Académico de la Technische Hochschule Ingolstadt, Alemania, compartió una visión crítica sobre el papel de la inteligencia artificial en el análisis de datos y destacó la importancia del factor humano en la investigación científica.
Como parte de las actividades del Global Summer UPAEP 2026, se llevó a cabo la conferencia "Statistics, Generative AI, and the Human Factor: the Impact of AI on Applied Data Analysis", impartida por el Dr. David Meintrup, académico de la Technische Hochschule Ingolstadt (Alemania), quien compartió con los asistentes una visión crítica sobre las oportunidades y desafíos que la Inteligencia Artificial (IA) representa para el análisis de datos y la investigación científica.
La IA como aliada del análisis de datos
Durante su intervención, el Dr. Meintrup abordó la evolución de las herramientas digitales utilizadas en estadística y explicó cómo los sistemas de inteligencia artificial generativa están transformando la manera en que se realizan análisis, interpretaciones y procesos de toma de decisiones basados en datos. A través de ejemplos prácticos mostró las capacidades actuales de plataformas como Gemini para ejecutar procedimientos estadísticos complejos, generar código y producir interpretaciones de resultados de forma automatizada.
El especialista destacó que la inteligencia artificial ha demostrado un notable potencial para agilizar tareas relacionadas con el procesamiento y análisis de información. A través de diversas demostraciones, comparó el desempeño de herramientas tradicionales de análisis estadístico con modelos de IA, evidenciando que estos últimos son capaces de realizar pruebas estadísticas, verificar supuestos metodológicos y generar reportes completos en cuestión de segundos.
No obstante, el conferencista subrayó que la rapidez de estas tecnologías no elimina la necesidad del conocimiento humano. Señaló que la calidad de los resultados continúa dependiendo, en gran medida, de la capacidad de los usuarios para formular preguntas adecuadas, interpretar correctamente los resultados y detectar posibles errores o sesgos en la información procesada.
Uno de los temas centrales de la conferencia fue el fenómeno de las llamadas “alucinaciones” de la IA, es decir, situaciones en las que los modelos generan respuestas incorrectas o inventan información aparentemente confiable. A partir de diversos ejemplos, Meintrup explicó que, aunque los sistemas actuales han mejorado considerablemente, todavía existen limitaciones que obligan a mantener una supervisión crítica y constante por parte de los especialistas.

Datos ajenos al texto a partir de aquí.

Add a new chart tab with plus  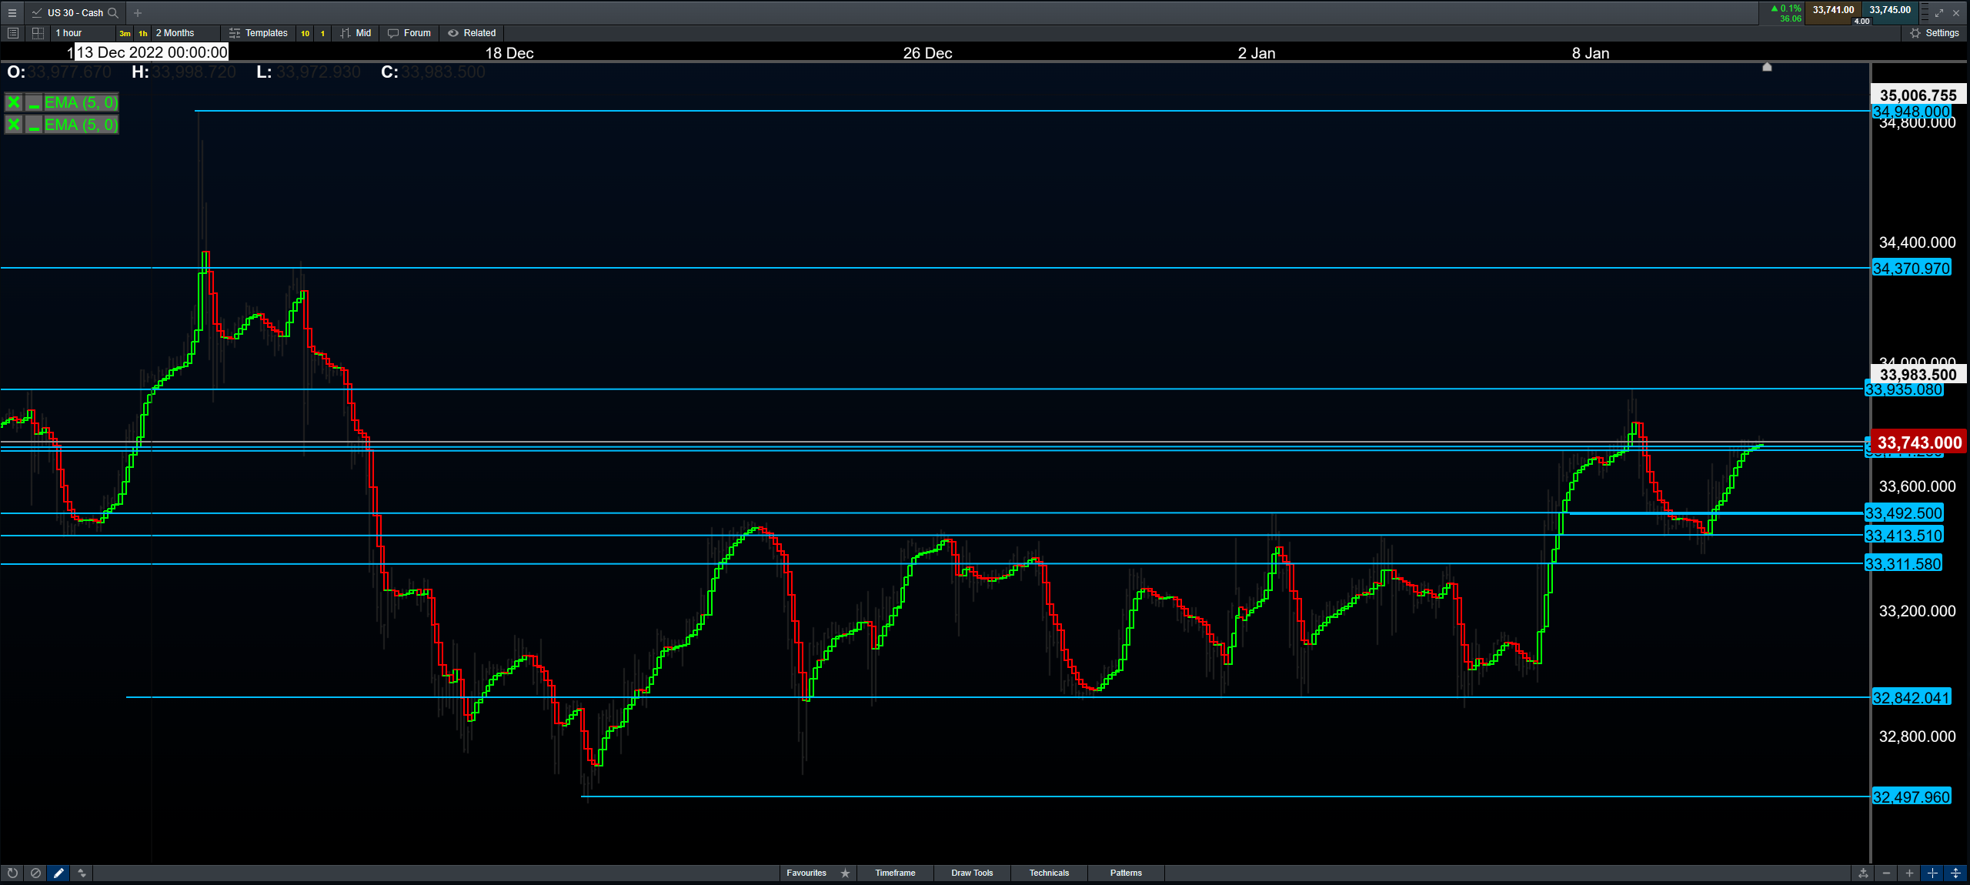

Asimismo, presentó una reflexión sobre la evolución de la tecnología en las últimas décadas, recordando cómo conceptos como el data mining, el big data y el machine learning fueron considerados, en distintos momentos, como sustitutos de la estadística tradicional. Sin embargo, estas herramientas han terminado por complementar, y no reemplazar, los principios fundamentales del razonamiento científico y el análisis estadístico.
El factor humano sigue siendo indispensable
Durante la sesión también se discutió el impacto que la inteligencia artificial podría tener en la formación académica y profesional de las nuevas generaciones. El ponente advirtió que uno de los mayores riesgos no radica en la tecnología misma, sino en la dependencia excesiva que las personas puedan desarrollar hacia ella. Señaló que delegar sistemáticamente tareas intelectuales a los sistemas automatizados puede provocar una pérdida gradual de habilidades analíticas y de pensamiento crítico.
Para concluir, David Meintrup destacó que la IA debe entenderse como una herramienta que amplía las capacidades humanas y facilita el descubrimiento científico, pero no como un sustituto del razonamiento, la creatividad o la generación de ideas. Retomando una reflexión del científico y premio Nobel Demis Hassabis, afirmó que los avances tecnológicos pueden acelerar el proceso de investigación, pero las preguntas, hipótesis y descubrimientos más importantes continúan surgiendo de la curiosidad y el pensamiento humano.
La conferencia brindó a los asistentes una perspectiva crítica sobre los alcances y limitaciones de la inteligencia artificial aplicada al análisis de datos, reafirmando la importancia del pensamiento crítico, el conocimiento científico y el factor humano en la generación de soluciones basadas en evidencia.